Curtis turned back at Caney Creek six miles south of Batesville, where he had received news of the Action at Whitney’s Lane, convincing him that a formidable Confederate force could be in his front and thus requiring him to reconsider his forward movement. Osterhaus stayed in the Searcy area, and skirmishing continued while Curtis evaluated his position. Guerrilla tactics and misinformation taxed the Federal troops. Front line Union troops began to hear, inaccurately, that as many as 20,000 Confederates were advancing. With renewed hope, Major General Thomas C. Hindman took over command in Arkansas. Thousands of Texans were pouring in. Arkansans began enlisting. Curtis’s generals advised him that his position was untenable and that a retrograde movement was necessary. Arkansans and Texans had managed to spread out sixty miles in front of the Army of the Southwest (US).

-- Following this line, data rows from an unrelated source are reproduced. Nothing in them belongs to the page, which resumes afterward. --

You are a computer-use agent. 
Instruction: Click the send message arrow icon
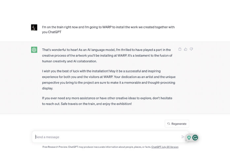[x=183, y=137]
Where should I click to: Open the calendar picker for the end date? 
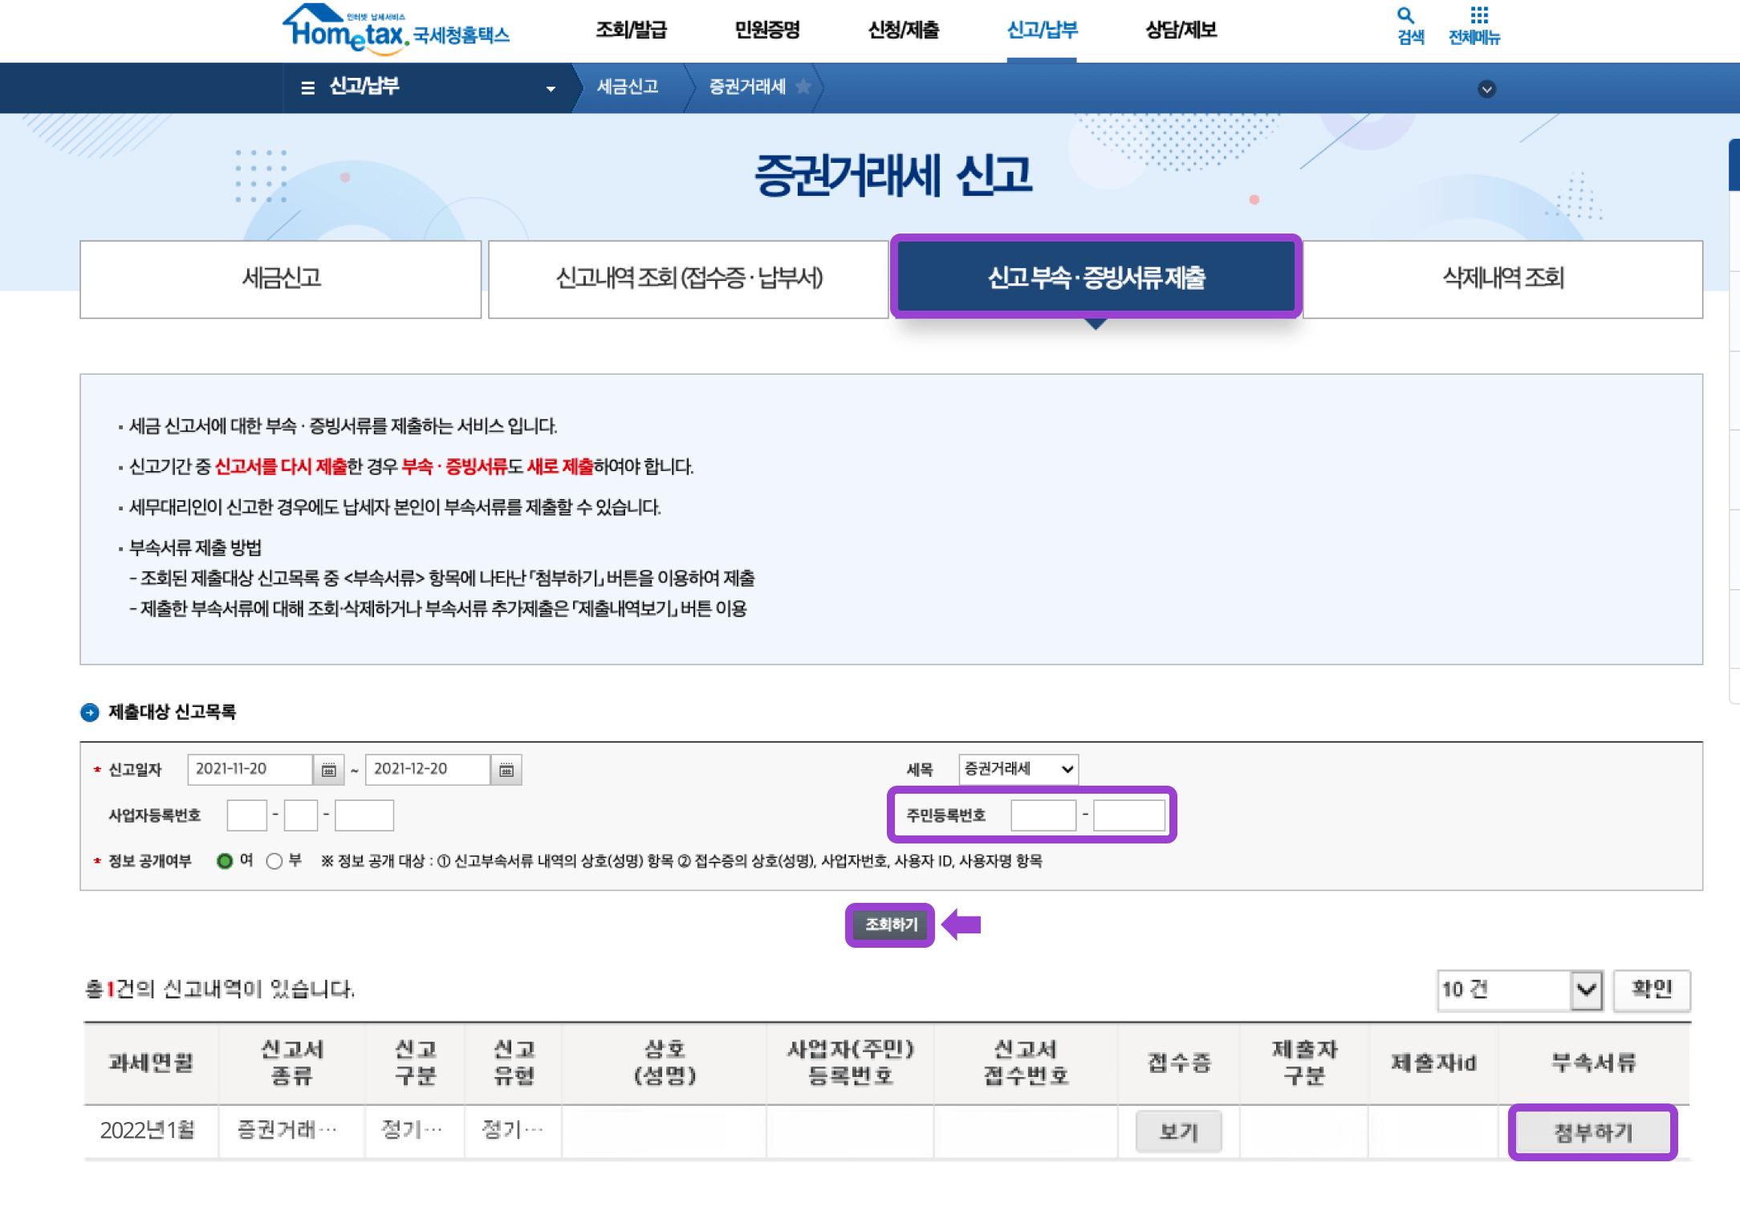pyautogui.click(x=506, y=769)
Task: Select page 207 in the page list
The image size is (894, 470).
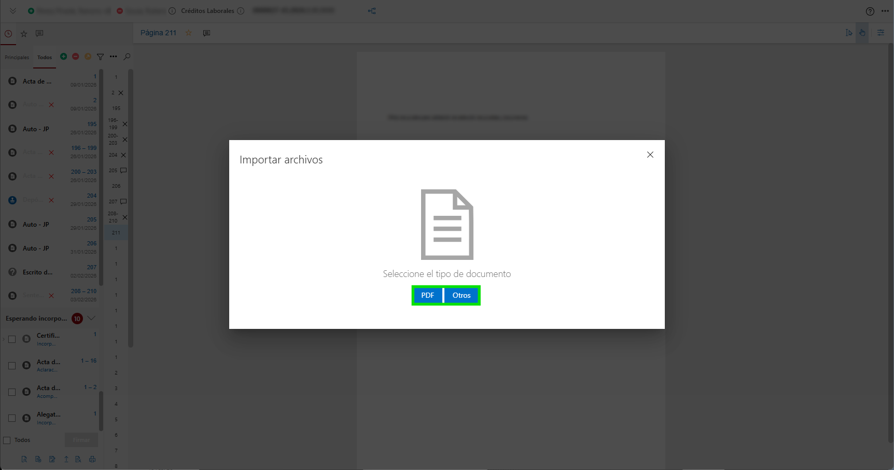Action: point(113,201)
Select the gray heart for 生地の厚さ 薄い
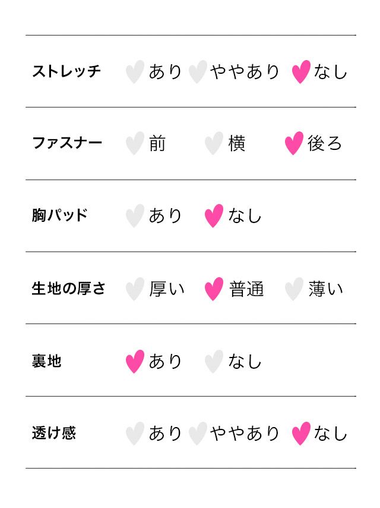The image size is (380, 508). tap(294, 289)
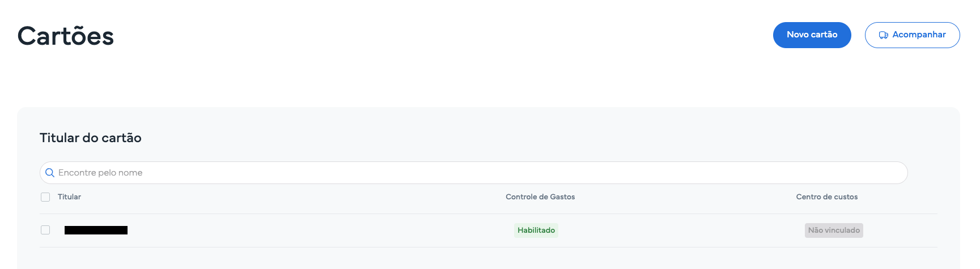This screenshot has width=980, height=269.
Task: Open the redacted cardholder name entry
Action: pyautogui.click(x=96, y=230)
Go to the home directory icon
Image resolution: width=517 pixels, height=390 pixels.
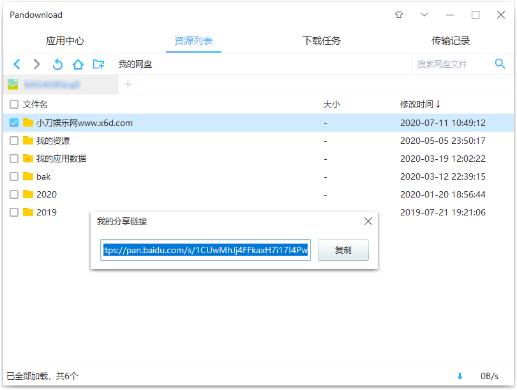pyautogui.click(x=78, y=64)
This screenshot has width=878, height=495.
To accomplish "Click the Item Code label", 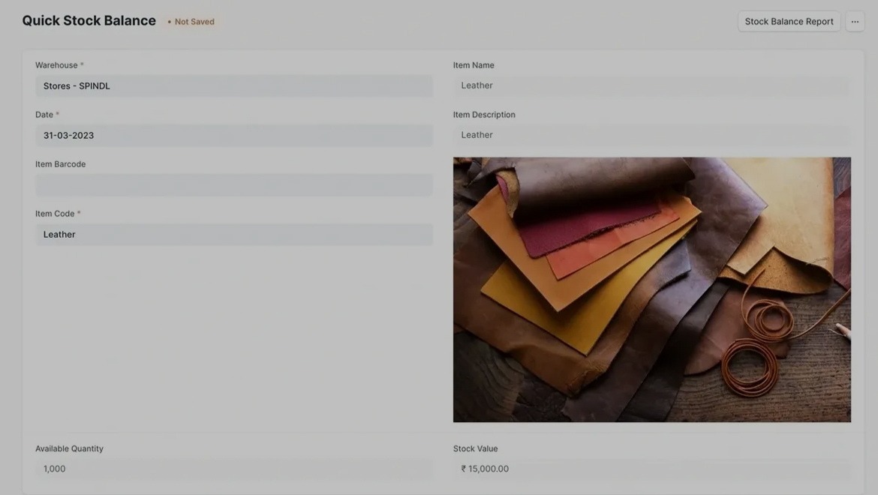I will pyautogui.click(x=55, y=214).

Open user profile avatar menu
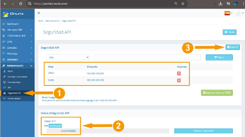click(x=239, y=13)
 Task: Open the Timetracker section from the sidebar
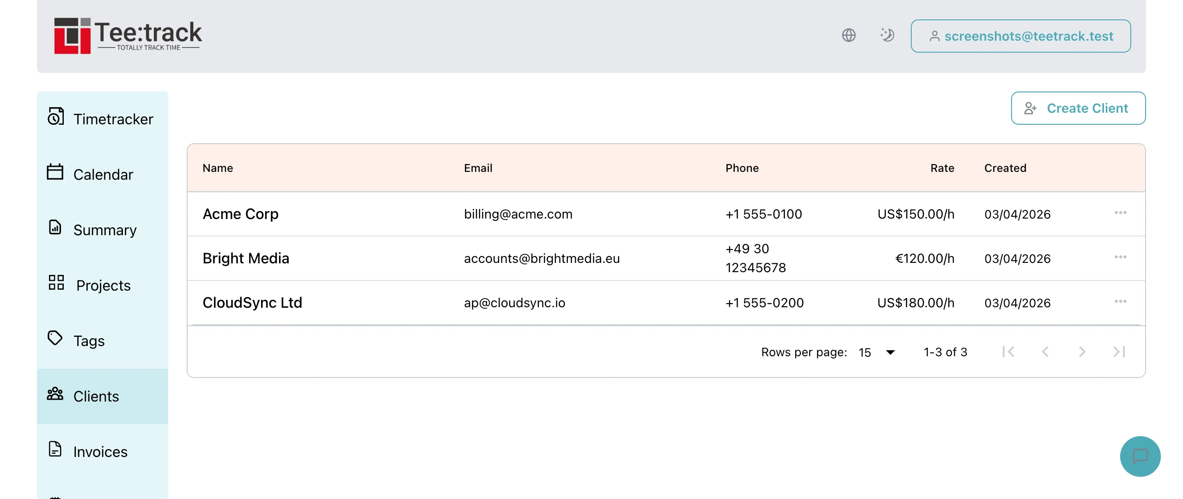pos(55,118)
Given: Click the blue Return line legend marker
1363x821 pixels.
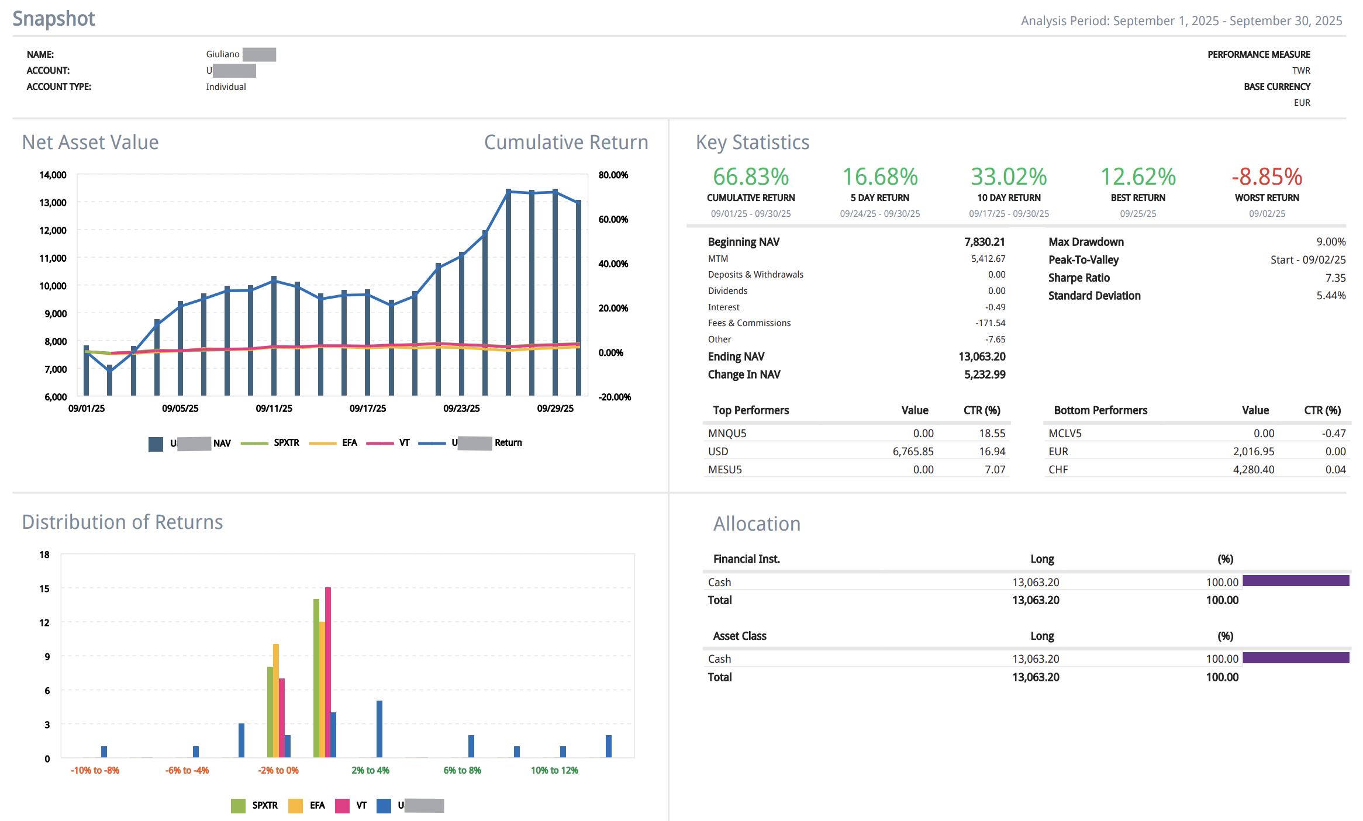Looking at the screenshot, I should click(432, 443).

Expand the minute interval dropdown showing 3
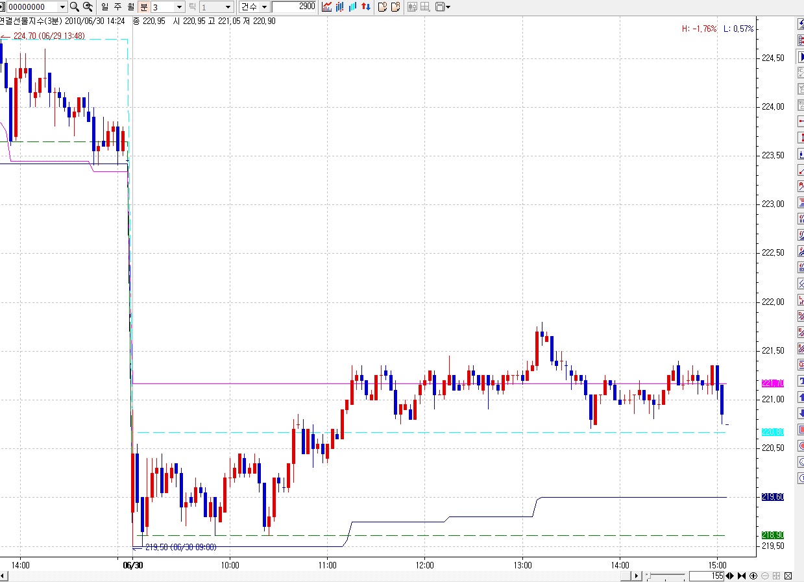(x=178, y=7)
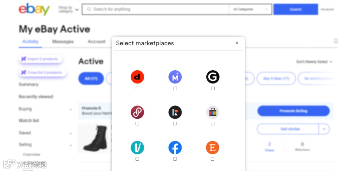Viewport: 359px width, 171px height.
Task: Open the Sort: Newly listed dropdown
Action: click(x=314, y=62)
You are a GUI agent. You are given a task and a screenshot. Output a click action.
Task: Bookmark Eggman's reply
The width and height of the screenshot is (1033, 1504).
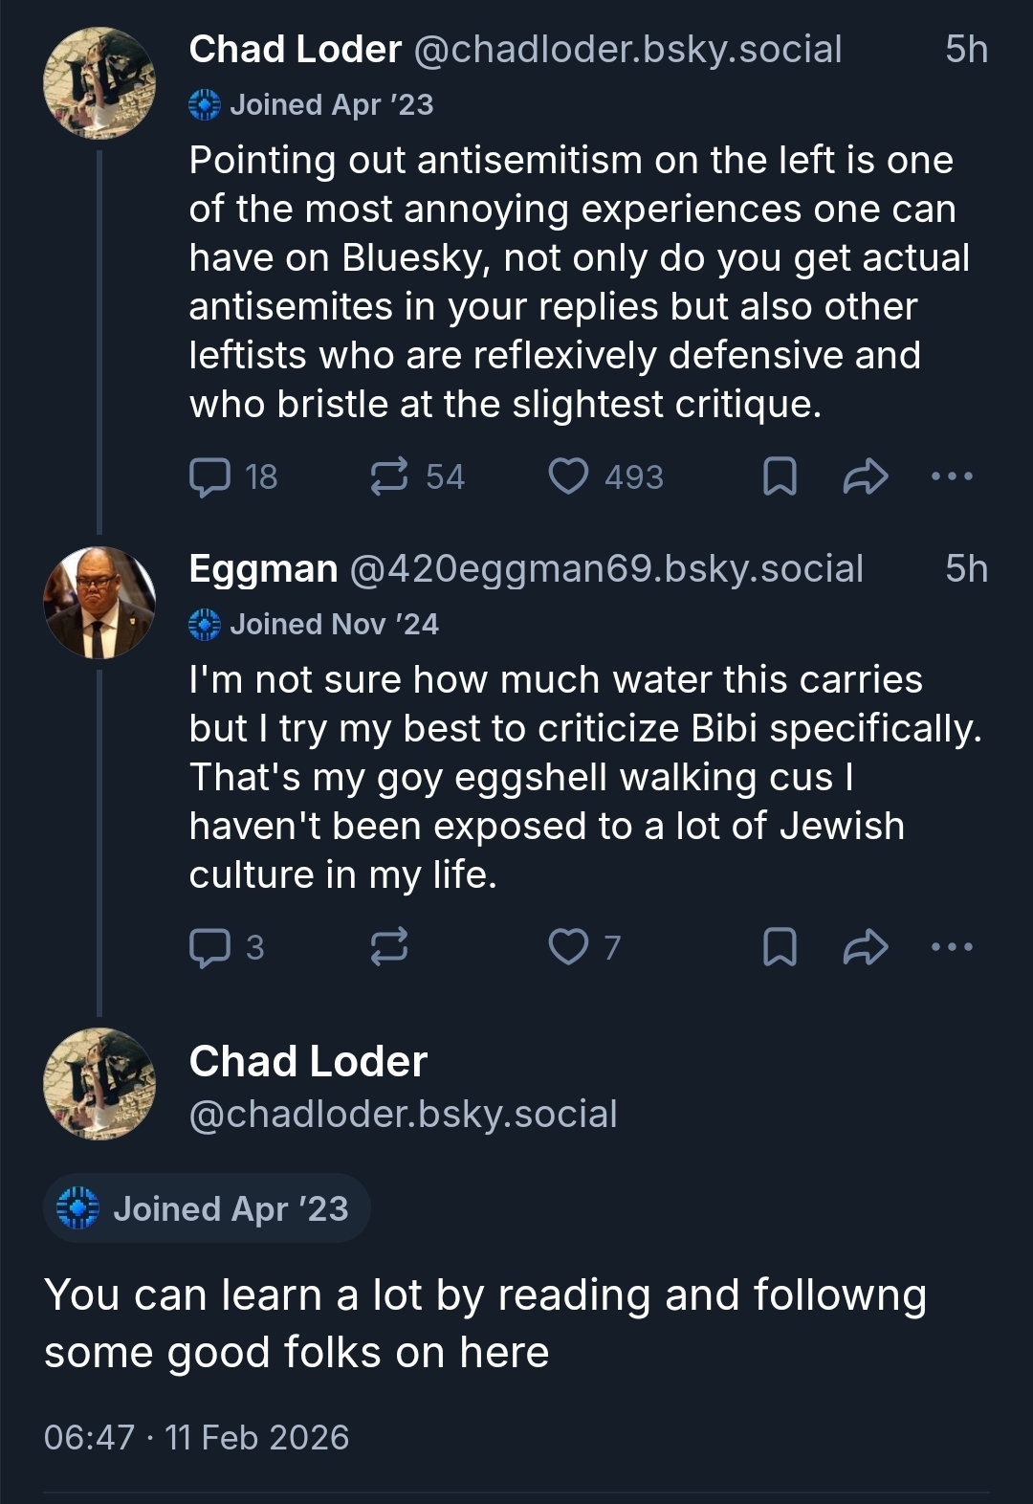pos(780,947)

On June 25, 1862, Curtis finally gathered his forces and moved down the north and east sides of the White River towards Helena (Phillips County), abandoning his Little Rock objective. Not until September 1863 did Union Major General Frederick Steele, and not Curtis, occupy Arkansas’s capital. The action at Whitney’s Lane also revitalized Confederate Arkansas’s war effort, the people of Arkansas believing that the Federal troops were retreating. A Little Rock newspaper editor remarked, “We regard this as one of the most daring and brilliant feats of the war, and, if properly followed up… the result will be the expulsion of the Yankees from Arkansas soil,” and “Major Rogers deserves the thanks of the people of Arkansas for the check he gave the enemy.”

For additional information:
Akridge, Scott H., and Emmett Powers. A Severe and Bloody Fight: The Battle of Whitney’s Lane & Military Occupation of White County, Arkansas, May & June, 1862. Searcy, AR: White County Historical Museum, 1996.

Anderson, John Q., ed. Campaigning with Parsons’ Texas Cavalry Brigade, CSA: The War Journals and War Letters of the Orr Brothers, 12th Texas Cavalry Regiment. Hillsboro, TX: Hill Junior College Press, 1967.

Emmett E. Powers
Lonoke, Arkansas

Comments

No comments on this entry yet.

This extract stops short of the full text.